While U.S. soldiers fighting in Iraq and Afghanistan are surviving injuries that in previous conflicts likely would have been fatal, the number of wounded with major tissue loss has never before been so high.
Such injuries -- the partial or complete loss of digits or limbs and deforming facial injuries -- have profoundly affected the quality of life of the wounded as well as presented a new set of challenges for the medical community faced with treating them.

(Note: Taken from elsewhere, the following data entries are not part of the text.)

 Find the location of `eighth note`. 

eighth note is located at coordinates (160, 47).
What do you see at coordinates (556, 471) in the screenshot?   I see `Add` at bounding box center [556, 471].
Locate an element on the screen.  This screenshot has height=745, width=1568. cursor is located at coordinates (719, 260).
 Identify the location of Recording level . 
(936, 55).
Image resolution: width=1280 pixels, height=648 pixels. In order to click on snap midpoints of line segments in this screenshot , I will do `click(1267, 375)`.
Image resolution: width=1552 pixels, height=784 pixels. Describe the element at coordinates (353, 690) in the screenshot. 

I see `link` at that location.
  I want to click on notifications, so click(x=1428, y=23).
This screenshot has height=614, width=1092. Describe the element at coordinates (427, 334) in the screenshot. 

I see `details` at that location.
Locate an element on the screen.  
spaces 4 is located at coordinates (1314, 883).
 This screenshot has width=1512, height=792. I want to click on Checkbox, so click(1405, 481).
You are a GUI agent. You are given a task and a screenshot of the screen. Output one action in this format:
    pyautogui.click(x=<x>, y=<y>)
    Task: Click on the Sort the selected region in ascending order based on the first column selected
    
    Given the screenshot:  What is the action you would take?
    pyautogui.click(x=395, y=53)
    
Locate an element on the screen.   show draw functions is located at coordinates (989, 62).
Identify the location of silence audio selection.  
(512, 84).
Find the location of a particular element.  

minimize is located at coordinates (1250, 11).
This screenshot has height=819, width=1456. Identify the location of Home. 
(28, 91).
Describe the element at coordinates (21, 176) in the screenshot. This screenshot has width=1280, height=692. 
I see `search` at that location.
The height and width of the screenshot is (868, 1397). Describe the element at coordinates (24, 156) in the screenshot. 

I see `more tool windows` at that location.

Recognizing the need for novel approaches that can restore, even partially, the structure and function of lost or damaged tissues, the Defense Advanced Research Projects Agency (DARPA) has awarded a $3.7 million grant to the University of Pittsburgh's McGowan Institute for Regenerative Medicine to oversee an ambitious, multi-center research program to better understand the intricate processes involved in wound healing and tissue restoration. A large part of the team's effort will involve examining the cellular and molecular systems that allow certain animals to completely regenerate lost tissue. The ultimate goal of the research is to identify ways for enhancing the capacity for wound healing and tissue restoration in humans.
Coordinating the effort is Stephen Badylak, D.V.M., M.D., Ph.D., research professor in the department of surgery at the University of Pittsburgh School of Medicine and Director of the Center for Pre-clinical Tissue Engineering at Pitt's McGowan Institute. In addition to the University of Pittsburgh, five other centers are involved. The investigators from these institutions offer diverse, yet complementary, research interests. They are:
- Susan Braunhut, Ph.D., professor of biological sciences at the University of Massachusetts at Lowell, a tumor cell and vascular cell biologist who studies the regenerative potential of extracellular matrix; and Kenneth Marx, Ph.D., professor of chemistry and a co-investigator of this team, who develops bioinformatics tools to analyze and model complex biological systems
- Lorraine Gudas, Ph.D., chairman of the pharmacology department and Revlon Pharmaceutical Professor of Pharmacology and Toxicology, Weill Medical College of Cornell University, New York City, an expert in retinoid pharmacology, stem cells and cell differentiation
- Ellen Heber-Katz, Ph.D., professor, molecular and cellular oncogenesis program, The Wistar Institute in Philadelphia, who previously identified a unique mouse model, the MRL mouse, with unusual regenerative properties and has been studying the genetics and the cellular, molecular and immune pathways involved in this response
- Shannon Odelberg, Ph.D., assistant professor, departments of internal medicine and neurobiology and anatomy, University of Utah, Salt Lake City, whose work focuses on the molecular basis for limb regeneration in newts
- Hans-Georg Simon, Ph.D., a developmental biologist and assistant professor of pediatrics, Children's Memorial Research Center and Northwestern University in Chicago, who studies the relationship between vertebrate limb development and limb regeneration
"We sincerely believe that the ability to promote tissue restoration in humans is not only possible; it will in fact be a reality some day. By working as a team and capitalizing on our collective expertise and experience, we're in a better position to succeed at unlocking the regenerative potential of mammals than would be possible working in the silos of our individual labs," said Dr. Badylak. The investigators believe their goal is attainable due to a convergence of recent discoveries made in their labs as well as at other institutions in the areas of stem cell research, extracellular matrix biochemistry and the regulation of gene expression.
To some extent, humans already have the capacity for regeneration. For instance, certain cells, such as liver cells and red blood cells, can self-renew; and during embryonic development, mammals and birds can regenerate such diverse tissues and structures as their skin and spinal cord. However, humans can't perform the same trick of regrowing a severed limb like salamanders or newts can. That is because in humans the cells that respond to the site of injury form scar tissue, whereas in salamanders the responding cells are genetically programmed to become the cell types of the lost structure, with full limb growth complete by two months.